FabricFabricPlatform
Getting started

Overview

Get oriented to the Fabric platform — what it is, how the docs are organized, and where to go next.

Fabric is an ontology-based, agent-native runtime for line-of-business applications. It owns the mechanics of governed mutation: actions, policies, state machines, events, projections. It owns no industry vocabulary.

You build a Fabric app by:

  1. Declaring your domain ontology — object types, actions, policies, events, state machines — in a FabricModule.
  2. Composing one or more modules into a host app.
  3. Letting every domain mutation flow through one pipeline.

This site is the reference manual for that runtime.

How the docs are organized

SectionWhat it answers
Mental modelOne-page glossary — what each ontology concept means.
QuickstartInstall, declare a module, fire an action, observe the event.
Platform referenceThe conceptual / reference manual: architecture, action pipeline, entities, governance, patterns.

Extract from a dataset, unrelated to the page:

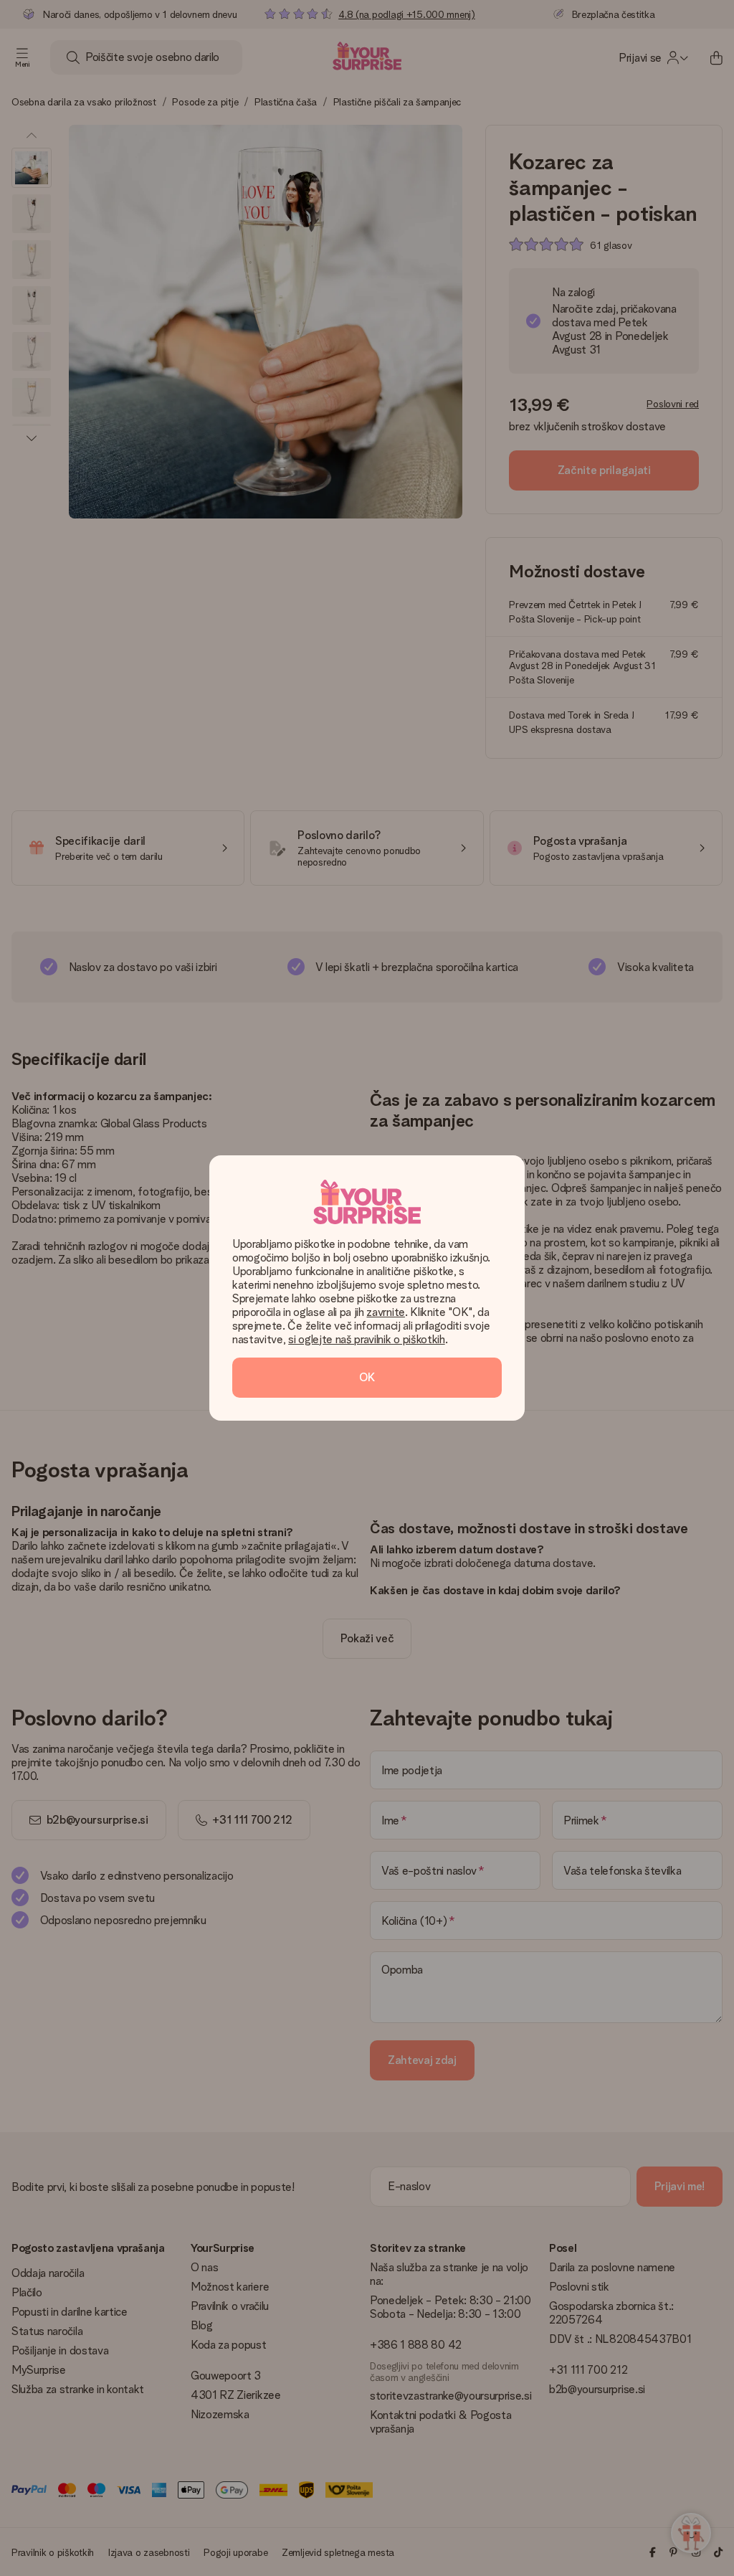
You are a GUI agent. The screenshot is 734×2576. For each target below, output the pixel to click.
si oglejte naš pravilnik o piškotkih (366, 1339)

The one diagram to start with

Every change to domain state in a Fabric app passes through this. There are no exceptions, only a fixed list of actor types (natural_person, agent, system, service_account, external_system, integration) and three valid call paths (triggers).

What's new about it

If you've worked with event-sourced systems, most of this will feel familiar. The novelties:

  1. Agents are first-class actors. The same pipeline that handles your operational team handles your AI agents. No side door, no separate audit log.
  2. Policies are versioned and auditable. Each policy decision carries dispatchEvidence recording exactly why it returned pass / warn / block.
  3. The platform is portable; verticals aren't. @fabric/platform has no DB client, no ORM, no industry vocabulary. Verticals bind concrete clients and own the ontology.